I was thinking of setting up a live webcam/camera but I am not sure how. Does the camera have to be plugged into a computer at all times? What if the camera is outside?


----------



## SmallFarmGirl (Jan 30, 2012)

This might help: http://www.backyardhencam.com/tech-talk/


----------



## SmallFarmGirl (Jan 30, 2012)

did this help you????


----------



## Mamaboid (Jan 30, 2012)

I have mine set up using two laptops and a logitech camera.  The camera and one computer in barn, the other in the house so I can watch them from the living room. I use my internet from the house.  The only thing we had to change to set it up was move the router from one end of the house to the other in order to get it closer to the barn.  The only problem I have with it is that it does slow down my internet for doing anything else in the house.  It makes it so the picture I see in the house is on about a 15 to 20 second delay.  If I had a better router, (N) instead of (G) it probably would not be a problem, and that is on the want list.  I use Ustream to run the video.  It is free as long as you let them run the commercials.  If you run it without commercials, it costs $99. a month.

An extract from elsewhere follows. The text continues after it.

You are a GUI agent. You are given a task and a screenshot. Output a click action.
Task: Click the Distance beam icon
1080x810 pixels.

edited because I have a memory like a sieve.


----------



## Sunny & the 5 egg layers (Jan 30, 2012)

Thank you for the input so far. And thanks for the link SmallFarmGirl.

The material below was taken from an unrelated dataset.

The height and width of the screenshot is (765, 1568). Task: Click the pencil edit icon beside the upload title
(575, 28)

Mamaboid: I am assuming that the * laptop has to stay on at all times? How do you keep it charged? Is it plugged in 24/7? * I have a logitech webcam. So if I understand this right. You make a Ustream account, plug the webcam into the laptop, and get it onto your ustream account? That makes sense. I just don't like having to keep my laptop in with the animals. I need to go on BYH you know!


----------